A subcontractor relationship within the meaning of these provisions does not exist if the contractor commissions third parties with services that are to be regarded as purely ancillary services. These include, for example, postal, transport and shipping services, cleaning services, telecommunications services without any specific reference to services provided by the contractor for the client and security services.

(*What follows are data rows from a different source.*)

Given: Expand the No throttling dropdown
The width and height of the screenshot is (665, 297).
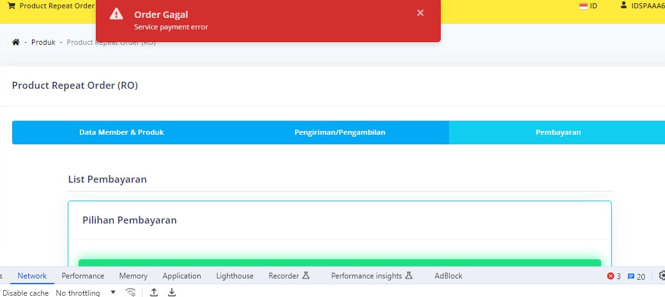Looking at the screenshot, I should click(86, 293).
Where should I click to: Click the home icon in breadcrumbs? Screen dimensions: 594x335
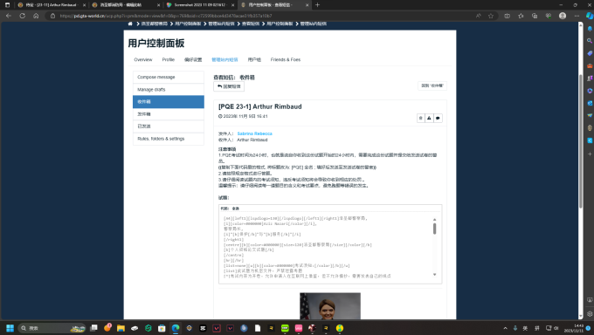[130, 24]
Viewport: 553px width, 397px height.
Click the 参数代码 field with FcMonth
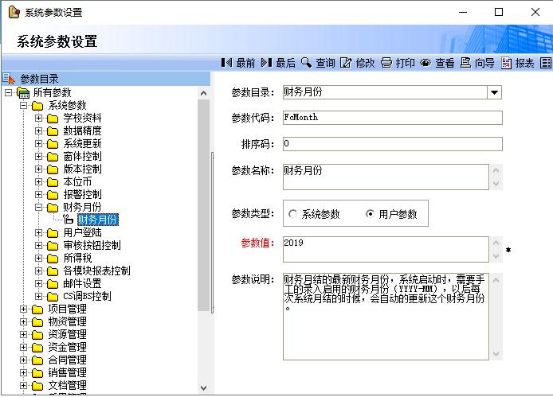392,118
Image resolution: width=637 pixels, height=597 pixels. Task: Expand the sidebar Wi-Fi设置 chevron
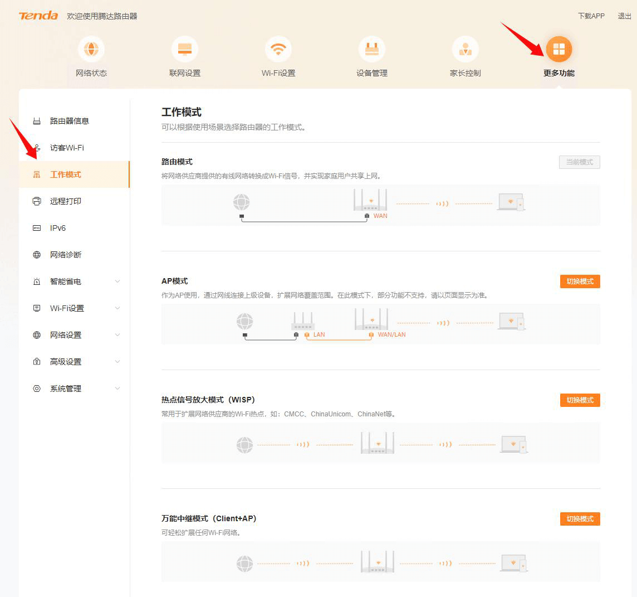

Maintenance and testing services constitute subcontractor relationships requiring consent insofar as they are provided for IT systems that are also used in connection with the provision of services for the principal.

The Contractor shall support the Client as far as possible with suitable technical and organisational measures in the fulfilment of the Client's obligations pursuant to Articles 12-22 as well as 32 and 36 of the GDPR. The Client is entitled to demand reasonable remuneration from the Contractor for these services.

If a data subject asserts rights, such as the right to information, correction or deletion with regard to his/her data, directly against the contractor, the contractor shall not react independently, but shall immediately refer the data subject to the client and await the client's instructions.

In the internal relationship with the contractor, the client alone shall be responsible to the data subject for compensation for damages suffered by a data subject due to inadmissible or incorrect data processing or use within the scope of commissioned processing in accordance with the data protection laws.

The parties shall each release themselves from liability if a party proves that it is not responsible in any respect for the circumstance which caused the damage to an affected person.

The Contractor shall return to the Client after termination of the main contract or at any time upon the Client's request all documents, data and data carriers provided to the Contractor or - at the Client's request, unless there is an obligation under Union law or the law of the Federal Republic of Germany to store the personal data - delete them. This also applies to any data backups at the contractor's premises. The Contractor shall provide documented proof of the proper deletion of any data still in existence. Documents to be disposed of shall be destroyed using a document shredder in accordance with DIN 32757-1. Data carriers to be disposed of shall be destroyed in accordance with DIN 66399.

The Client shall have the right to control the complete and contractually compliant return or deletion of the data at the Contractor in an appropriate manner.

The contractor has the right to anonymise the personal data covered by this agreement and to carry out the processing steps required for anonymisation beforehand. While maintaining anonymity, the contractor may process and use all data thus created for its own purposes such as the preparation of company or industry comparisons or other purposes with an economic or business information character, statistical evaluations, benchmarking, product improvements, new product developments and other comparable purposes. This also includes anonymised disclosure to users and third parties, in particular to associations, organisations or research institutions, as well as for publications.

The parties agree that the defence of the right of retention by the Contractor within the meaning of Section 273 of the German Civil Code (BGB) is excluded with regard to the data to be processed and the associated data carriers.

Amendments and supplements to this agreement must be made in writing. This also applies to the waiver of this formal requirement. The priority of individual contractual agreements remains unaffected.

Should individual provisions of this agreement be or become wholly or partially invalid or unenforceable, this shall not affect the validity of the remaining provisions in each case.

This agreement is subject to German law. The exclusive place of jurisdiction is Munich.